[Data for this task — start]
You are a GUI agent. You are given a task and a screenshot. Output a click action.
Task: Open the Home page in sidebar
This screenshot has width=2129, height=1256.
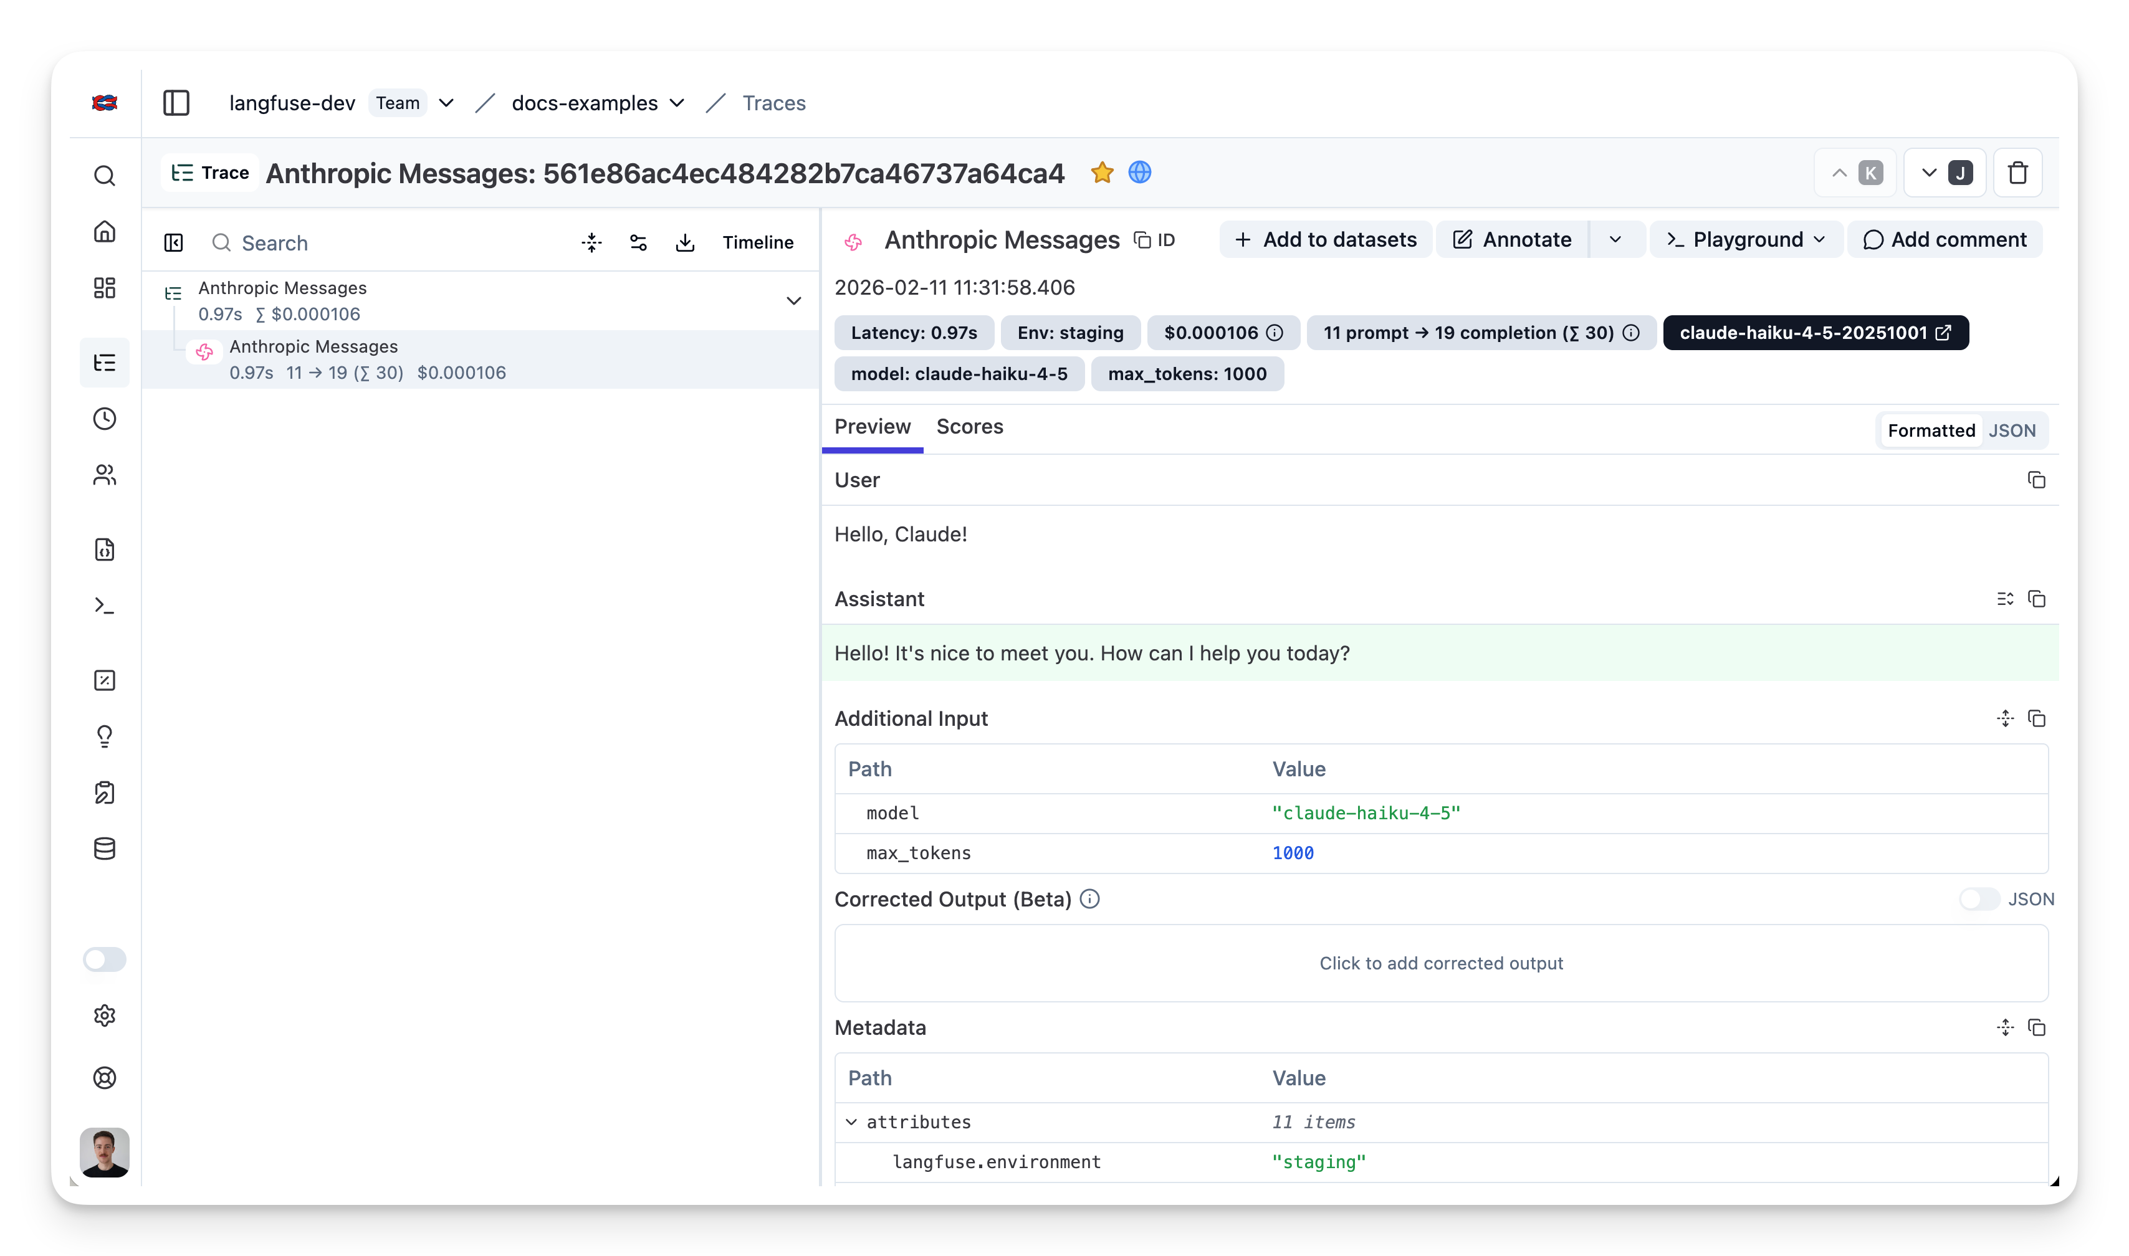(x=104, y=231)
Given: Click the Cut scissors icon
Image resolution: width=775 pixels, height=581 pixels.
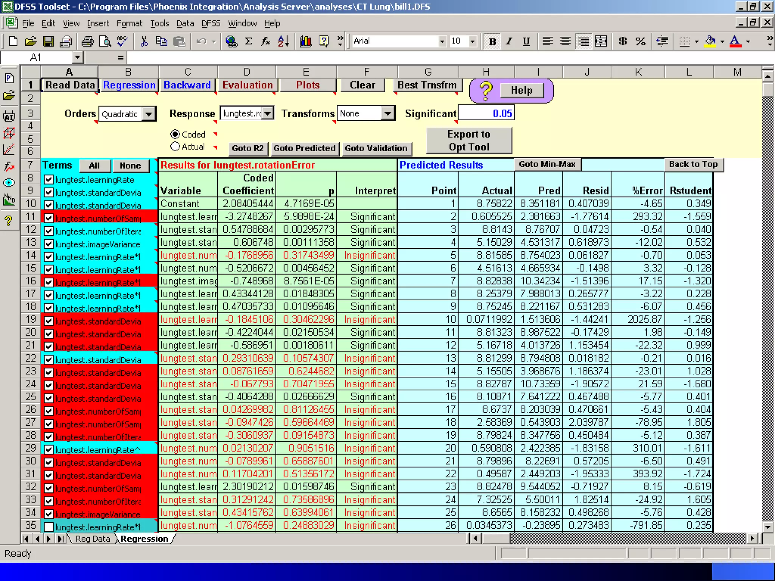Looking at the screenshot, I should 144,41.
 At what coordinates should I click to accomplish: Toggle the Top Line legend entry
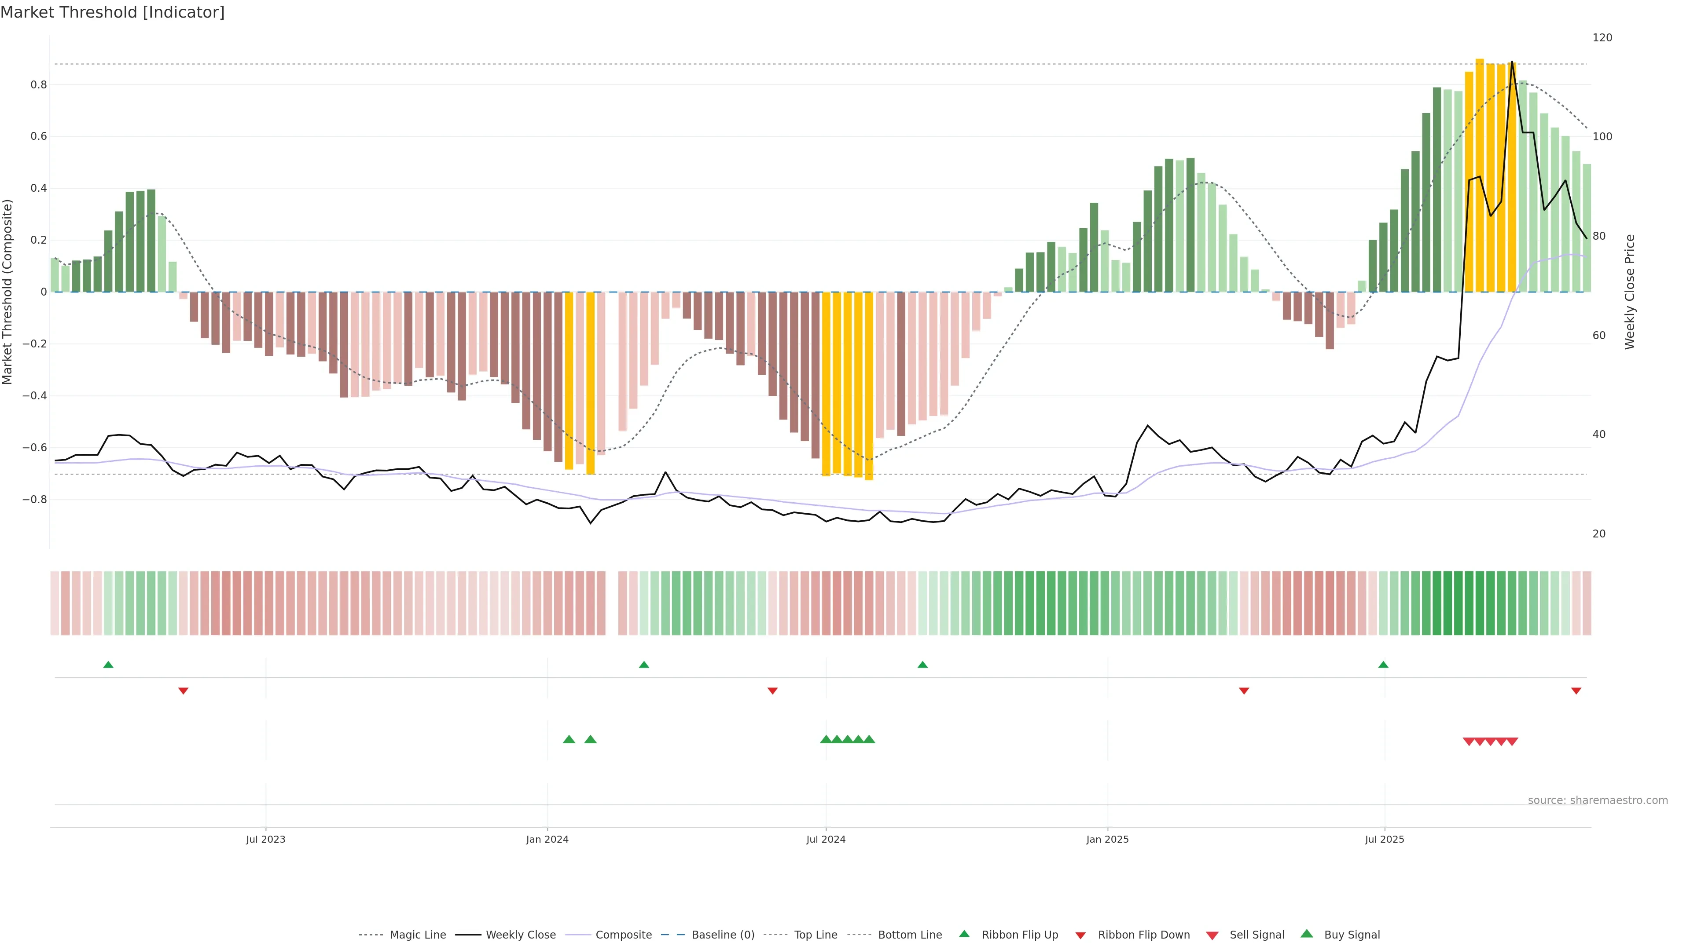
[Data for this task — finish]
• **Task details**
Word for word, write out each line from the one with "This screenshot has width=2129, height=1256." through the end of the entries above, and omit any pictures.

• **Response for this exercise**
This screenshot has width=2129, height=1256.
(x=104, y=231)
Given: Click the Cut scissors icon
Image resolution: width=775 pixels, height=581 pixels.
Looking at the screenshot, I should 144,41.
 At what coordinates should I click to accomplish: Toggle the Top Line legend entry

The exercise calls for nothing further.